NoQ added a comment.
Thank you for working on this! The overall approach is good. Because alpha
checkers are disabled by default, false positives can be addressed later in
subsequent commits.
================
Comment at: lib/StaticAnalyzer/Checkers/RecursionChecker.cpp:2
+// InfiniteRecursionChecker.cpp - Test if function is infinitely
+// recursive--*--//
+//
----------------
Accidental line break :o
================
Comment at: lib/StaticAnalyzer/Checkers/RecursionChecker.cpp:21
+
+REGISTER_SET_WITH_PROGRAMSTATE(DirtyStackFrames, const
clang::StackFrameContext *)
+
----------------
k-wisniewski wrote:
> a.sidorin wrote:
> > The idea of "dirty stack frames" deserves some explanation. As I
> > understand, it describes function calls where some values may change
> > unexpectedly and we cannot consider this calls later.

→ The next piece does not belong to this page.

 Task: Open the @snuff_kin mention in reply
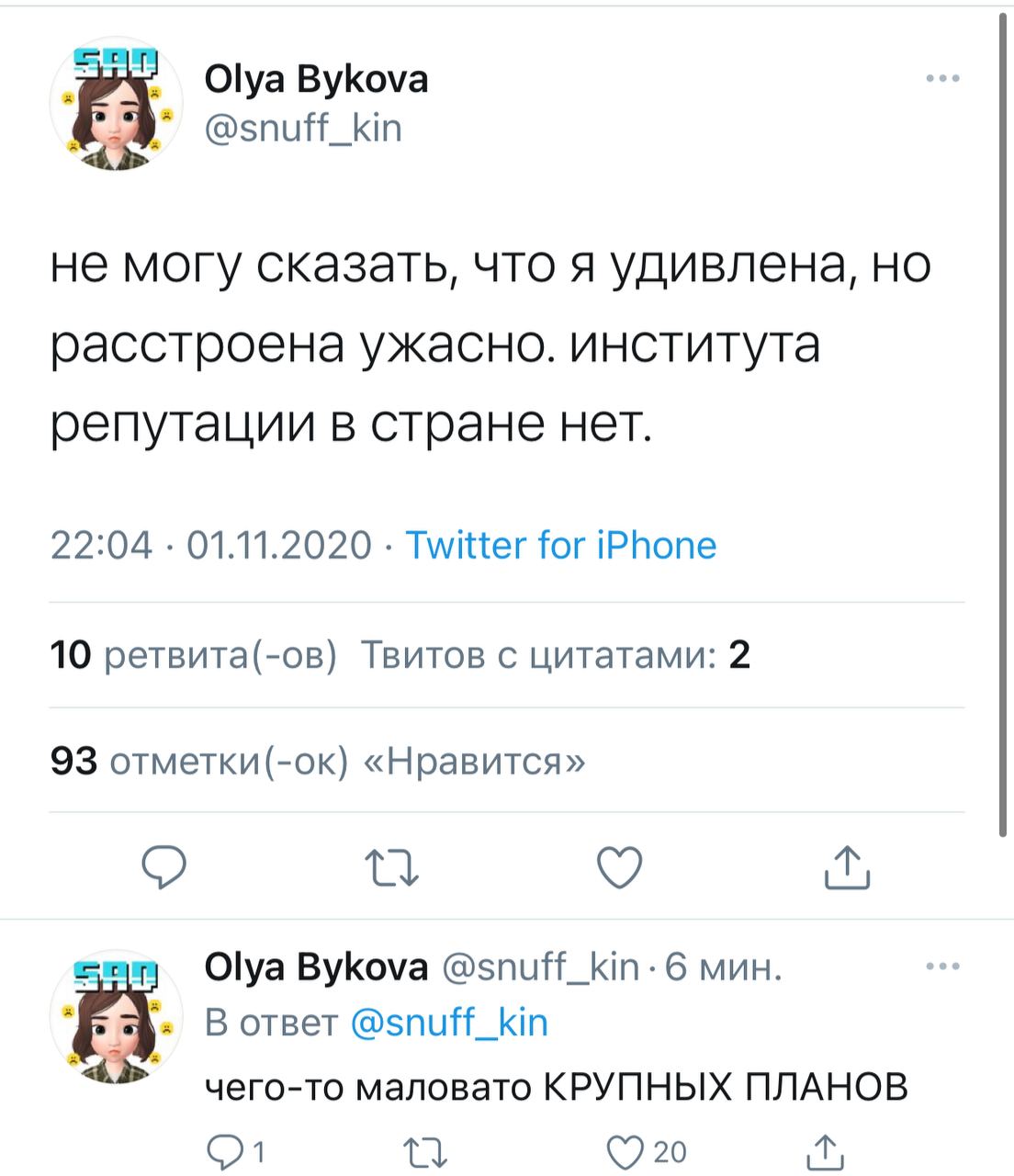point(449,1022)
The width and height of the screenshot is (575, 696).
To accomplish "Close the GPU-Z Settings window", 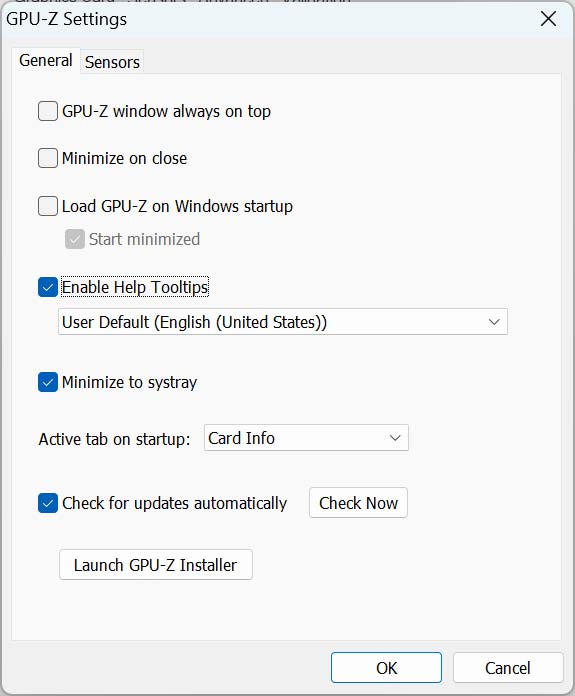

Am I understanding
> > correctly?
> Yes! Right now it considers frame as "dirty" when there was any kind of
> region change in this frame or in any function that was called from it. As
> you see below, it then stops the search down the stack once it encounter such
> a "dirty" frame, because it can no longer be sure that conditions upon which
> the recursive call depends on did not change in an unpredictable way. It's
> obviously too broad a definition and in the next iterations I'll try to
> narrow it down to variables that affect whether the recursive call happens or
> not. I also consider looking at //the way // it changes to determine if it's
> meaningful or not.
I think this deserves commenting, at least the very mechanism of how a stack
frame is considered dirty (if it is present in the set, or if a parent is
present in the set, or something else, and why is the chosen method somehow
correct).
================
Comment at: lib/StaticAnalyzer/Checkers/RecursionChecker.cpp:145
+ BT.reset(
+ new BugType(this, "Infinite recursion detected", "RecursionChecker"));
+
----------------
I think one of the builtin bugtypes should be used, such as `LogicError`. In
any case, both of these should be human-friendly (they appear eg. in scan-view).
================
Comment at: test/Analysis/recursion.cpp:27
+
+void f2();
+void f3();
----------------
k-wisniewski wrote:
> a.sidorin wrote:
> > I'd like to see some more informative function names: for me, it is hard to
> > distinguish between f1-7 here :) It is also hard to determine the function
> > where test starts.
> The convention I know is that the bottom-most one gets considered first, but
> I may add some explicitly marked entry points for the sake of consistency and
> to make it easier to reason about.
There's a way to hard-check this through `FileCheck` +
`-analyzer-display-progress` (see `inlining/analysis-order.c`). Might be an
overkill, but on the other hand may actually improve readability of the test
quite a bit.
================
Comment at: test/Analysis/recursion.cpp:37
+void f2() {
+ SampleGlobalVariable = 1;
+ f3();
----------------
This should eventually warn. Even though the variable is accessed, it's not
really changed :)
I'd suggest something like:
```
++SampleGlobalVariable;
if (SampleGlobalVariable < 100)
f3();
```
It'd make sure that the test is "correct" (it's obvious to the reader that this
is a false positive we'd never want to warn about). But you could also keep the
original test with a FIXME remark ("we should eventually warn about this").
I also think that this group of tests deserves to have the following test:
```
bool bar(); // no definition!
void foo() {
if (bar()) { // may change the global state
foo(); // no-warning
}
}
```
This test case should magically work because calling `bar()` will change the
"global memory space" region (invalidate all globals).